那么我是否把整个项目文件夹的写权限全部允许给uwsgi就可以了?
Using Unix sockets instead of ports
So far we have used a TCP port socket, because it’s simpler, but in fact it’s better to use Unix sockets than ports - there’s less overhead.
Edit mysite_nginx.conf, changing it to match:
server unix:///path/to/your/mysite/mysite.sock; # for a file socket # server 127.0.0.1:8001; # for a web port socket (we'll use this first) and restart nginx.
Run uWSGI again:
uwsgi --socket mysite.sock --wsgi-file test.py
This time the socket option tells uWSGI which file to use.
Try http://example.com:8000/ in the browser.
If that doesn’t work
Check your nginx error log(/var/log/nginx/error.log). If you see something like:
connect() to unix:///path/to/your/mysite/mysite.sock failed (13: Permission denied)
then probably you need to manage the permissions on the socket so that nginx is allowed to use it.
Try:
uwsgi --socket mysite.sock --wsgi-file test.py --chmod-socket=666 # (very permissive)
or:
uwsgi --socket mysite.sock --wsgi-file test.py --chmod-socket=664 # (more sensible)
You may also have to add your user to nginx’s group (which is probably www-data), or vice-versa, so that nginx can read and write to your socket properly.

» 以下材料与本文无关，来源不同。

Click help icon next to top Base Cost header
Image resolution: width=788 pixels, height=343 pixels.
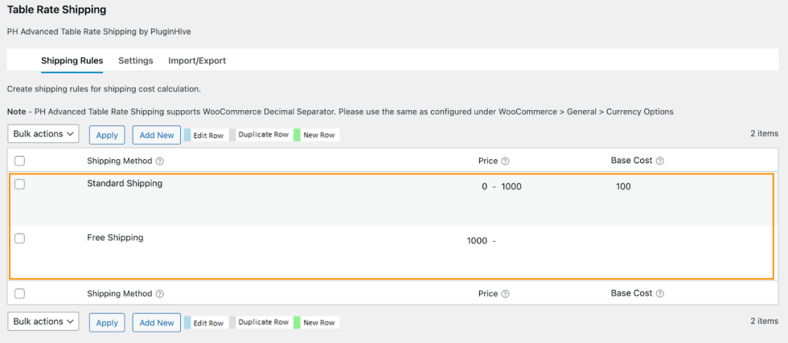tap(659, 161)
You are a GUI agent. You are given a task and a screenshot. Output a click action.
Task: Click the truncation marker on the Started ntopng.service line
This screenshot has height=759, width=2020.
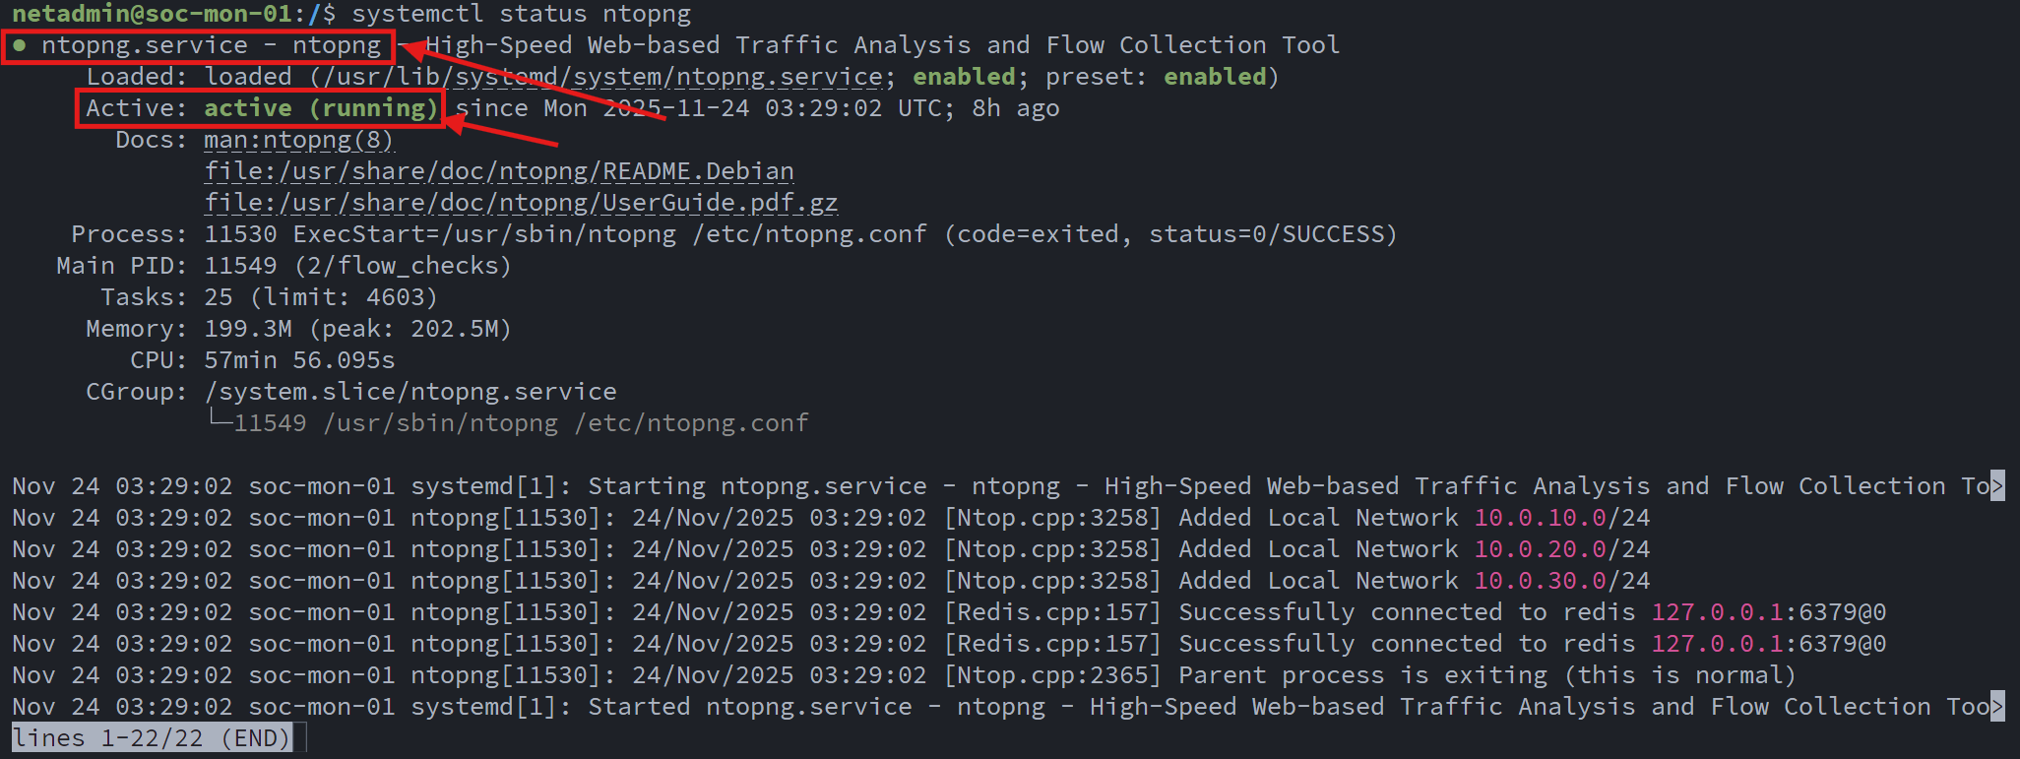1997,707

It’s worth keeping the output of the nginx log running in a terminal window so you can easily refer to it while troubleshooting.
我为这个问题折腾了一个星期
进程
nginx
- root (master)
- www-data (worker)
uwsgi
- root (emperor)
- www-data (worker)
目录/文件
www/
config/
log/
application/
socket/
uwsgi_sock
nginx 和 uwsgi 都要以 root 权限启动,在配置文件中设置 worker 进程的用户
sock 文件
要 nginx_worker 可读 r
要 uwsgi_worker 可读可写 rx
sock 文件所在目录
要 nginx_worker 可读 r
要 uwsgi_worker 可新建文件(可读可写) rx
application 目录的所有者最好是 worker 进程的用户
静态目录/文件 要 nginx_worker 可读 r
所有目录/文件 要 uwsgi_worker 可读可写 rw
log 目录/文件
nginx 和 uwsgi 都是以 root 身份写日志,日志文件的所有者是 root
uwsgi 需要对你指定的 socket 文件所在的目录有写权限,这样才能成功创建 socket 文件。你可以为 uwsgi 专门建个目录,也可以把 socket 放到比如 /var/run 或者 /tmp 下。
另外不要给不必要的人权限,会是个安全隐患。